Sure, it would be nice to shop at any store I wanted and to know that the outfit will look the same on me as it does on the mannequin in the window. It would be nice not to have my love-handles ache for three days after a transcontinental flight because they were mashed under the armrests in the economy section of the plane. It would be lovely to dance and not feel like one hip-swish caused reverberating shock waves across the rest of my gelatinous sub-dermal-self.
But it's also very much a part of who I am. It's kind of how I identify myself. I've always been the biggest. It's nice not counting calories every meal. It's funny to see how surprised people are at my flexibility and agility (fat and active, there's a new one for ya!). And to be perfectly honest, I may not love every bit of who I am every minute of the day, but I know who and what I am. I know my body this way, and almost every day I love it. I love me. I don't care if I am like everyone else.

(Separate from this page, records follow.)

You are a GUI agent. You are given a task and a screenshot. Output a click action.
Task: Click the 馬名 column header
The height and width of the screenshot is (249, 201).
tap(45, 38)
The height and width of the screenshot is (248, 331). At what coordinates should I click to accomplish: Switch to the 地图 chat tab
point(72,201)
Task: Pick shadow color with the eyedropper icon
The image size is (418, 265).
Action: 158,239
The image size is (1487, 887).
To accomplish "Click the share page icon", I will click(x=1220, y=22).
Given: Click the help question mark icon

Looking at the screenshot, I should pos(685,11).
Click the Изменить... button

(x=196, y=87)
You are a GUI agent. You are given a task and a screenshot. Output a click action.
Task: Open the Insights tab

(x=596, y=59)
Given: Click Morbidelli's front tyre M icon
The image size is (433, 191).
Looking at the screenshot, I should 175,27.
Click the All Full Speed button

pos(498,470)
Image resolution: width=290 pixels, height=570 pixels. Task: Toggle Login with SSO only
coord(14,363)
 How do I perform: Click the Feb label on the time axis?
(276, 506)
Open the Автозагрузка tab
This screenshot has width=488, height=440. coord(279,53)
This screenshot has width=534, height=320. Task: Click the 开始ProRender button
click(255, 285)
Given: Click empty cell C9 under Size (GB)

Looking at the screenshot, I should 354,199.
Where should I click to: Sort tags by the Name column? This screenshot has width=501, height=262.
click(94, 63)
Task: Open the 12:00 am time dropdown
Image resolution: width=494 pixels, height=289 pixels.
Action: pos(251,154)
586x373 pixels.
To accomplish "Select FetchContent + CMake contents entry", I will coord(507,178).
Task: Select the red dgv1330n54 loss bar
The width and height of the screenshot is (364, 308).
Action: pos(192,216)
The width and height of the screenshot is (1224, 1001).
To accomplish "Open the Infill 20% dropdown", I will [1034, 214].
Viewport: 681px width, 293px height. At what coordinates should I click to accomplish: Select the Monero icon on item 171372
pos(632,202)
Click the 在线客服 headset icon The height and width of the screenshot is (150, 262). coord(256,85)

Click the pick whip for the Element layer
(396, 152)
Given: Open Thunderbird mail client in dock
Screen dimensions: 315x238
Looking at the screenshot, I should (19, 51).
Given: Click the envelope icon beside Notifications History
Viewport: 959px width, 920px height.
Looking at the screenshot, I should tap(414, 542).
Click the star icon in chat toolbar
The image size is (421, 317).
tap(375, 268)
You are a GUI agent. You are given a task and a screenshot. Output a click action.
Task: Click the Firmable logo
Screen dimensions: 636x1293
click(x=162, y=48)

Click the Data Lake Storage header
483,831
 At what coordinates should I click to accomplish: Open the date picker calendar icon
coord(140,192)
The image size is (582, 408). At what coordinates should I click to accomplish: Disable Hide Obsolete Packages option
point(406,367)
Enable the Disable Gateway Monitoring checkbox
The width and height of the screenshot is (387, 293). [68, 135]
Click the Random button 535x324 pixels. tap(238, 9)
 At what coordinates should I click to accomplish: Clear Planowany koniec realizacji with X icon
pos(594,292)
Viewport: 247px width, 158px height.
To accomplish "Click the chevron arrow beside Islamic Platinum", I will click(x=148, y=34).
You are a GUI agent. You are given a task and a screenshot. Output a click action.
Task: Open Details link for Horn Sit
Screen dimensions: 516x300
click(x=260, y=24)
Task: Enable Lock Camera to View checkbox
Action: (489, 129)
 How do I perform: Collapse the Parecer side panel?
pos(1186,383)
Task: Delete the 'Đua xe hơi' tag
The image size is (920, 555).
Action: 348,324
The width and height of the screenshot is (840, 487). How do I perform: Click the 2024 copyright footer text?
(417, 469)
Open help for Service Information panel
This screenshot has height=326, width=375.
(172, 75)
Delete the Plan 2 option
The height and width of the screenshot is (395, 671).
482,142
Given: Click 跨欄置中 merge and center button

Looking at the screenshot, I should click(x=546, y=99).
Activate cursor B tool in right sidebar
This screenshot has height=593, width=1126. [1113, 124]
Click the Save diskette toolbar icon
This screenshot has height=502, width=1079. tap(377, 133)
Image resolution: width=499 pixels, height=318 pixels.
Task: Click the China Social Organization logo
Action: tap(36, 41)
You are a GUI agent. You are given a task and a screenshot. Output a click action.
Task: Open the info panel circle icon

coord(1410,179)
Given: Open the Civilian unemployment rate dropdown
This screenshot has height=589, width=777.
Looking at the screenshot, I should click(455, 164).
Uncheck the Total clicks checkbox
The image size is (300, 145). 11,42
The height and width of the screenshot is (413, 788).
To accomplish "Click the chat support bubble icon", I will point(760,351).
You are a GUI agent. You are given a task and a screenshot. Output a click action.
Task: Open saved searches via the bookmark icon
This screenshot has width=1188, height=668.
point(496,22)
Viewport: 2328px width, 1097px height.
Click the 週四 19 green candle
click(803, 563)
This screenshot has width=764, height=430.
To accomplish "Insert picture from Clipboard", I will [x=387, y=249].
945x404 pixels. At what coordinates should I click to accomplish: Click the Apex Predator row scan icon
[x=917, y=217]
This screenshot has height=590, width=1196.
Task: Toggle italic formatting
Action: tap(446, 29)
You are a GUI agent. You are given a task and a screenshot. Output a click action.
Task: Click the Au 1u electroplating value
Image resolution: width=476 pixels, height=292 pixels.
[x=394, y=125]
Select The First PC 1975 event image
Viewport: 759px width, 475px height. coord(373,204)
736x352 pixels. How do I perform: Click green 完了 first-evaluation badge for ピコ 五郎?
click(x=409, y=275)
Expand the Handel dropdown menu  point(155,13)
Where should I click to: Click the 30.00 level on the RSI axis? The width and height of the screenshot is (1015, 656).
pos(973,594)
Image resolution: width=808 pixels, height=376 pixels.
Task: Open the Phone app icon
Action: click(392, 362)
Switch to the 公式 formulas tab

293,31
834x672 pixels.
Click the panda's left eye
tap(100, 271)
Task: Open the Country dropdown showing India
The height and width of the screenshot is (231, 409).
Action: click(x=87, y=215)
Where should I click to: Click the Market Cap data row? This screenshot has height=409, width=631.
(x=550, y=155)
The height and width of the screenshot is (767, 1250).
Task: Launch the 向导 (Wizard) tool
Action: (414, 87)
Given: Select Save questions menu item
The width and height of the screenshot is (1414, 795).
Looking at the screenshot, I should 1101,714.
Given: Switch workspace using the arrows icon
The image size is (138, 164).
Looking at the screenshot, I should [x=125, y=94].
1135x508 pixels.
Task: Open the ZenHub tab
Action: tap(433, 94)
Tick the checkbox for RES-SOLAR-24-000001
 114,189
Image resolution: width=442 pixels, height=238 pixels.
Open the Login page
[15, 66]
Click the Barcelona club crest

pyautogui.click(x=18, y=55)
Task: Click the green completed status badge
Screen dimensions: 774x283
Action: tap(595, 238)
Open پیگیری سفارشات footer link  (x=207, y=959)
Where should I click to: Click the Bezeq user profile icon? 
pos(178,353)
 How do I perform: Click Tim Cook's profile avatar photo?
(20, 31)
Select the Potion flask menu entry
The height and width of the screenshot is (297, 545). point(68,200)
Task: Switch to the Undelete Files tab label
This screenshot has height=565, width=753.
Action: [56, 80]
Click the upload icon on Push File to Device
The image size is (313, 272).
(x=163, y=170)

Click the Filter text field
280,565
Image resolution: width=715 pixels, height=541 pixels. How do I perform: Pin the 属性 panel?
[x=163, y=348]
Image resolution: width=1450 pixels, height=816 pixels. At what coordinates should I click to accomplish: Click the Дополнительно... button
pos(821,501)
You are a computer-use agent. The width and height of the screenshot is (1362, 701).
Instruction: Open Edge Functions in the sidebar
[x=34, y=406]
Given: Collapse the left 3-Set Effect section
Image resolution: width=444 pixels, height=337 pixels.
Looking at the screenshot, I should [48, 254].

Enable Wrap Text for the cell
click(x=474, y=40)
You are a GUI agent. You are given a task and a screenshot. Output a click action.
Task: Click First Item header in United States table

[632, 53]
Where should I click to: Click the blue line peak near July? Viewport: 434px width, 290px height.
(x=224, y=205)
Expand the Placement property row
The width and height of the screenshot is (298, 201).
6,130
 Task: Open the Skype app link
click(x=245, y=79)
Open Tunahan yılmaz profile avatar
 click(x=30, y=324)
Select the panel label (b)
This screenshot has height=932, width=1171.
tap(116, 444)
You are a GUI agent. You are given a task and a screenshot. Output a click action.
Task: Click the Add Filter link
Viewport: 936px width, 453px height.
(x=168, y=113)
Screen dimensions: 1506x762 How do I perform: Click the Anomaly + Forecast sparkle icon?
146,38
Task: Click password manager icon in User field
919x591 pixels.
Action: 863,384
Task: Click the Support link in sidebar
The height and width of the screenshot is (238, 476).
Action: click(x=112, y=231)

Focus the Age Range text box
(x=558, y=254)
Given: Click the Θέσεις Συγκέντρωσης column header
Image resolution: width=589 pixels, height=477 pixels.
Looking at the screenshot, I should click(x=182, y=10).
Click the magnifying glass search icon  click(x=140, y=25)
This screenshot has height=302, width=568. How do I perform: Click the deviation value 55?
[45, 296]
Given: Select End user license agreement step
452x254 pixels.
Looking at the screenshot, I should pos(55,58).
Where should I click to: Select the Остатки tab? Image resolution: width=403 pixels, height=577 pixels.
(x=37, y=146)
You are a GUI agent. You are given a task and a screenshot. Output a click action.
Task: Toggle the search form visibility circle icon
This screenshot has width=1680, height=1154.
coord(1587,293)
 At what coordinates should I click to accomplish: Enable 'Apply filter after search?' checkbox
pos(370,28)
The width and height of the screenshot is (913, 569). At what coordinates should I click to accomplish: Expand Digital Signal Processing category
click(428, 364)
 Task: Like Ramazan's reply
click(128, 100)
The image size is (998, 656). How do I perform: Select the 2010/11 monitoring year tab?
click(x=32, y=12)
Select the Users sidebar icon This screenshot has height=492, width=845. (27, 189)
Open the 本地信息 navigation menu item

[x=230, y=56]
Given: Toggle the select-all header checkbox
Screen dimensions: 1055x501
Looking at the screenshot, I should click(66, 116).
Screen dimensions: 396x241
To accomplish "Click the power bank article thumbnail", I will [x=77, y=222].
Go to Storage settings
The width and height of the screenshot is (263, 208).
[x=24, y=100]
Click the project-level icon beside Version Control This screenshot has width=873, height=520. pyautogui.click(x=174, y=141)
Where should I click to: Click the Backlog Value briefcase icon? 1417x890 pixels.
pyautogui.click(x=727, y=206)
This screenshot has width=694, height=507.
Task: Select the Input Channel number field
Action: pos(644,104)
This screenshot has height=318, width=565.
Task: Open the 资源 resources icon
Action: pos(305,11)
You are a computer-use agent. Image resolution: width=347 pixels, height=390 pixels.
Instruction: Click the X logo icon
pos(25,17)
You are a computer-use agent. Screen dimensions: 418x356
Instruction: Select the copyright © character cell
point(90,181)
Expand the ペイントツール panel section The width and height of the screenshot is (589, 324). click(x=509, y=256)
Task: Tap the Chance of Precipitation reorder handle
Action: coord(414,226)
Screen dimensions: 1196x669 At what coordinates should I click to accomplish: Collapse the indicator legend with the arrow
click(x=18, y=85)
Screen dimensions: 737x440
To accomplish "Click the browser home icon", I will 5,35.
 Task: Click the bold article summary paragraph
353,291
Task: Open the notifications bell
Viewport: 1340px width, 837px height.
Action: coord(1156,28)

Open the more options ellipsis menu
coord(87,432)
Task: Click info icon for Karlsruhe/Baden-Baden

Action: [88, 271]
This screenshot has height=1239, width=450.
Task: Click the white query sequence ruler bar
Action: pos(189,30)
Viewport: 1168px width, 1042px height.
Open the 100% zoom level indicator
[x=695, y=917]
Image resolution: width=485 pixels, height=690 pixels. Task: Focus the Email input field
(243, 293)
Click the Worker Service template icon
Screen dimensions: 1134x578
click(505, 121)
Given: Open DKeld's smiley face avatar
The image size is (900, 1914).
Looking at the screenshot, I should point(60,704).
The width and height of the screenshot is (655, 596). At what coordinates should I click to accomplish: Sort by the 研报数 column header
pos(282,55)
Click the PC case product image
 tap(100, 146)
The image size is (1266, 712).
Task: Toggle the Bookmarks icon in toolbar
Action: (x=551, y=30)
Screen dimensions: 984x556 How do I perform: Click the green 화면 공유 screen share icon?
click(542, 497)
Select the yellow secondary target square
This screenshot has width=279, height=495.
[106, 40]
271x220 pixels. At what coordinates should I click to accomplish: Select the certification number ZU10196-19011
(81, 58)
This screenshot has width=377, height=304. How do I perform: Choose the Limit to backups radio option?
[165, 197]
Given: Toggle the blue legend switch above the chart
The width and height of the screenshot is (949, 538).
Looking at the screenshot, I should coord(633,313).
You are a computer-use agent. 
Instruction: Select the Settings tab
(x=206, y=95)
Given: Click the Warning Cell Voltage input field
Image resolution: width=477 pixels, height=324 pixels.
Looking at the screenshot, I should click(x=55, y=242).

I do care if I'm healthy, and lately I've been trying harder to monitor what fuel I'm giving my body to ensure a long, active life. I don't resent people who are thin. I'm not a recluse who eats a tub of ice cream in a single sitting. Really, I'm not that much different from thinner people who have poor habits. My body simply doesn't process things the same way theirs do. Is it fair? Not really, but neither is life. It's also not fair that I don't study or work hard at school and still get A's when I know people who pour hours of their lives into mentally grueling study sessions only to barely pass.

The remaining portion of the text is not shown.